Repeat exactly the lines of the entries below from the one with "Instruction: Click the Длина кабеля table row" through the one with "Open the 查询统计 menu", both ends included, and nothing else.

Saved data entries
********************

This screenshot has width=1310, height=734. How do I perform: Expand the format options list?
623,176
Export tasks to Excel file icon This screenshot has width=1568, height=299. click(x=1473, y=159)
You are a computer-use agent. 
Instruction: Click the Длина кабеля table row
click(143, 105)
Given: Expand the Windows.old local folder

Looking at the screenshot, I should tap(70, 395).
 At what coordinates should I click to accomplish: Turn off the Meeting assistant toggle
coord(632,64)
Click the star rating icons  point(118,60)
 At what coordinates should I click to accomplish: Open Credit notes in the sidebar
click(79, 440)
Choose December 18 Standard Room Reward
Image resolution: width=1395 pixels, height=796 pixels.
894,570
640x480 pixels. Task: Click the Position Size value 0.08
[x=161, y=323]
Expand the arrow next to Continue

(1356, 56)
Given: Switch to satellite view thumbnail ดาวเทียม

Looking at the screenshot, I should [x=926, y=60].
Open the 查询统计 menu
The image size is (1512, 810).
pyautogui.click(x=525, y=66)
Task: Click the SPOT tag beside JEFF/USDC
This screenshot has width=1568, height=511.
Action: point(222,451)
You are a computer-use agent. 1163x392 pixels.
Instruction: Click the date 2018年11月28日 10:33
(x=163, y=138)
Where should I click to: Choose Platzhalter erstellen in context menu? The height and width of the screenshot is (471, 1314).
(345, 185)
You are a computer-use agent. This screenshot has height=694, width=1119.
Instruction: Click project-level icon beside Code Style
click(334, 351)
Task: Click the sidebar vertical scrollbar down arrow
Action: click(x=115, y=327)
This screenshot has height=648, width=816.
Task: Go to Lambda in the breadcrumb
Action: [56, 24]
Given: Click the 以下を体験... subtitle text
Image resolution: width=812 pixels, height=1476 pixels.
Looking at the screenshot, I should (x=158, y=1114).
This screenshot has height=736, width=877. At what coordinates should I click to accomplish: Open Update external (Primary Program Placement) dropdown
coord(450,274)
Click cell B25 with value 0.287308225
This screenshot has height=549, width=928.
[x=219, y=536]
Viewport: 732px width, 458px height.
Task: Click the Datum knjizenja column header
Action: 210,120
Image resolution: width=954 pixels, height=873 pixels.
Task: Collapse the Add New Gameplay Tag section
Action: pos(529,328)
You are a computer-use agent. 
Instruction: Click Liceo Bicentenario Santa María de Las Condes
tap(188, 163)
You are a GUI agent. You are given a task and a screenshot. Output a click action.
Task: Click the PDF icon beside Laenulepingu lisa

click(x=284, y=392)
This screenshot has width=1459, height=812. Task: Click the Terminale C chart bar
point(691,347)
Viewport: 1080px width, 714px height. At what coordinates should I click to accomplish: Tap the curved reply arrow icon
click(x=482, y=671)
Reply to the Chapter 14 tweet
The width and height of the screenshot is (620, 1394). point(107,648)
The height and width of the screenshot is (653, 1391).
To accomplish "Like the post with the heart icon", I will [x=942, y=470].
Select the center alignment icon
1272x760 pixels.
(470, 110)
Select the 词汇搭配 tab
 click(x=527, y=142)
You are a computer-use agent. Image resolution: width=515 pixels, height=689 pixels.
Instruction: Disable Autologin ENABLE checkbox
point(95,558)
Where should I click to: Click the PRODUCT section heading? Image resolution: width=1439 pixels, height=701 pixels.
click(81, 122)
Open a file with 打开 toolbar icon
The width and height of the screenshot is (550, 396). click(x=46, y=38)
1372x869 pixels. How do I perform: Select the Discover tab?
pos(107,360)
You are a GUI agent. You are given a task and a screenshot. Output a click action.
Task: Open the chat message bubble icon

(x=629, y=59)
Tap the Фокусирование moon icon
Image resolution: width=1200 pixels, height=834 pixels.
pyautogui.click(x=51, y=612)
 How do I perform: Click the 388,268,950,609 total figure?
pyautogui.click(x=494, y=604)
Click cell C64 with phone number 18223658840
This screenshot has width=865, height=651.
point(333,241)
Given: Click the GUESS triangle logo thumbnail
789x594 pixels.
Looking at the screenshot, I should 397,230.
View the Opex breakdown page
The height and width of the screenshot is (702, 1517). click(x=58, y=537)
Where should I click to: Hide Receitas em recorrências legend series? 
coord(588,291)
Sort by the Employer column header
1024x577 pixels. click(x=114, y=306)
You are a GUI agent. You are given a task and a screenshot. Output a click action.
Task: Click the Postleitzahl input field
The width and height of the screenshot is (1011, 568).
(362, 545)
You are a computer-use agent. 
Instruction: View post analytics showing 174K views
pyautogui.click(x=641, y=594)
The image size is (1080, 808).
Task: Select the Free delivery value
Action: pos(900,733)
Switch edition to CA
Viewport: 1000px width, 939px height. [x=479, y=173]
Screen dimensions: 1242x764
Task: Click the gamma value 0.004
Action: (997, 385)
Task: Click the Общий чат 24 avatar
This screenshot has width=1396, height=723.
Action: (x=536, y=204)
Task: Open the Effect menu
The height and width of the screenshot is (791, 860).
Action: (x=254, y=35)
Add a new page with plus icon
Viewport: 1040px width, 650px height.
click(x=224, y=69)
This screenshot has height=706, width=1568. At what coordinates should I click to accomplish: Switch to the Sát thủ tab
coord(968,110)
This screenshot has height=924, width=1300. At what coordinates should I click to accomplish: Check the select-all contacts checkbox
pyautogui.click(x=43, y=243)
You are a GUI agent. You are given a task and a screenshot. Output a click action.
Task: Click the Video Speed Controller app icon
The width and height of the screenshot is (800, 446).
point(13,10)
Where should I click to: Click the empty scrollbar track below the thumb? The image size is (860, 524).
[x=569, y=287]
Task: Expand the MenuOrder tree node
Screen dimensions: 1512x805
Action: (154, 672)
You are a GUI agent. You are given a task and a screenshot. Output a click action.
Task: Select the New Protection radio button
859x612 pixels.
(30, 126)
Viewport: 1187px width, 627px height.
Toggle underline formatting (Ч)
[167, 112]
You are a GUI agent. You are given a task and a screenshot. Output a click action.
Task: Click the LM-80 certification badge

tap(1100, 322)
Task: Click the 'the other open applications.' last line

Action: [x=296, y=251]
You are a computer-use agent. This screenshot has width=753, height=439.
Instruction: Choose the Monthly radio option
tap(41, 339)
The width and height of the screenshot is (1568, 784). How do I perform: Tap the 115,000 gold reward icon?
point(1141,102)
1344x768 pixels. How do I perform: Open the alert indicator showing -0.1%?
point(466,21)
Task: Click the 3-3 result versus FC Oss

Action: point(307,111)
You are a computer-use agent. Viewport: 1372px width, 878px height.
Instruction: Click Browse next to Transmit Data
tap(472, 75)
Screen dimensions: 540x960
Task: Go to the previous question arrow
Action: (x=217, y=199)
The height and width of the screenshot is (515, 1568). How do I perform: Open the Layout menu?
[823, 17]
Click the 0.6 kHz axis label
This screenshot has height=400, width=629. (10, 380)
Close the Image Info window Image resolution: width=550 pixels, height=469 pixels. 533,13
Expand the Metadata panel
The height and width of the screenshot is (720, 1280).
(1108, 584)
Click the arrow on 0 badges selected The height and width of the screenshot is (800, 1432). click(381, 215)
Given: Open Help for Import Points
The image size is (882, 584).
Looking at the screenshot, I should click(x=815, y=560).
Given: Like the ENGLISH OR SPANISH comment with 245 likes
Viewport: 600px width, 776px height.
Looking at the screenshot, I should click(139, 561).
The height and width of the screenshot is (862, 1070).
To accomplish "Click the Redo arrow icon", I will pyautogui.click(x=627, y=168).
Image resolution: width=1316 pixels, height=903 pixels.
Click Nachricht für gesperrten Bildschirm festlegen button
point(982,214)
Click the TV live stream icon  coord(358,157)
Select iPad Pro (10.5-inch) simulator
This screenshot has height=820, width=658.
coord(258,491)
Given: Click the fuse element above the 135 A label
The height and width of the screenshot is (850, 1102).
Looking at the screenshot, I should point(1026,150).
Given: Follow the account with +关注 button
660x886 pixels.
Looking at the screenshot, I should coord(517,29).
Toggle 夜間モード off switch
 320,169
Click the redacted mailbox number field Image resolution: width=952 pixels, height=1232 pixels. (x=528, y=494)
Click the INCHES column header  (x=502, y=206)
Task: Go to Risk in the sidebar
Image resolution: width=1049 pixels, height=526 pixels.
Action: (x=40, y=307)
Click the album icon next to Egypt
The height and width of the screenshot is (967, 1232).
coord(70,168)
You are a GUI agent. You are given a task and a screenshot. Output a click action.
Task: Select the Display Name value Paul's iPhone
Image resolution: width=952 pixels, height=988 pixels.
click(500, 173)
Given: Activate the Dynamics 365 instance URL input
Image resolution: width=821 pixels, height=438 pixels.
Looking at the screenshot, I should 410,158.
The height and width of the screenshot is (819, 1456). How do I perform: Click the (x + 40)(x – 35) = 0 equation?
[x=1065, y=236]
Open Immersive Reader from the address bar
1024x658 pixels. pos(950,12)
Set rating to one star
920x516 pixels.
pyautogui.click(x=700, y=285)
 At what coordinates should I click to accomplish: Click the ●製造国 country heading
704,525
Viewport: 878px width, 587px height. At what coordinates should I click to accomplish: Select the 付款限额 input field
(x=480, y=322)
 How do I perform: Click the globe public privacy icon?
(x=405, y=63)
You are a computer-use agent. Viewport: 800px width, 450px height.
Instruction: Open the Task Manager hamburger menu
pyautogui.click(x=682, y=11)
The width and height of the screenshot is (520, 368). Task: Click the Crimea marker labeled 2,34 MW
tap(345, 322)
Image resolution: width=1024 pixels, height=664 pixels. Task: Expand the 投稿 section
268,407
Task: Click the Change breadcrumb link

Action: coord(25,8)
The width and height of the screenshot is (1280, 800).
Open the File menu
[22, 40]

********************

= Result of the exercise =
Instruction: Click the Длина кабеля table row
click(143, 105)
Given: Expand the Windows.old local folder

Looking at the screenshot, I should tap(70, 395).
 At what coordinates should I click to accomplish: Turn off the Meeting assistant toggle
coord(632,64)
Click the star rating icons  point(118,60)
 At what coordinates should I click to accomplish: Open Credit notes in the sidebar
click(79, 440)
Choose December 18 Standard Room Reward
Image resolution: width=1395 pixels, height=796 pixels.
894,570
640x480 pixels. Task: Click the Position Size value 0.08
[x=161, y=323]
Expand the arrow next to Continue

(1356, 56)
Given: Switch to satellite view thumbnail ดาวเทียม

Looking at the screenshot, I should [x=926, y=60].
Open the 查询统计 menu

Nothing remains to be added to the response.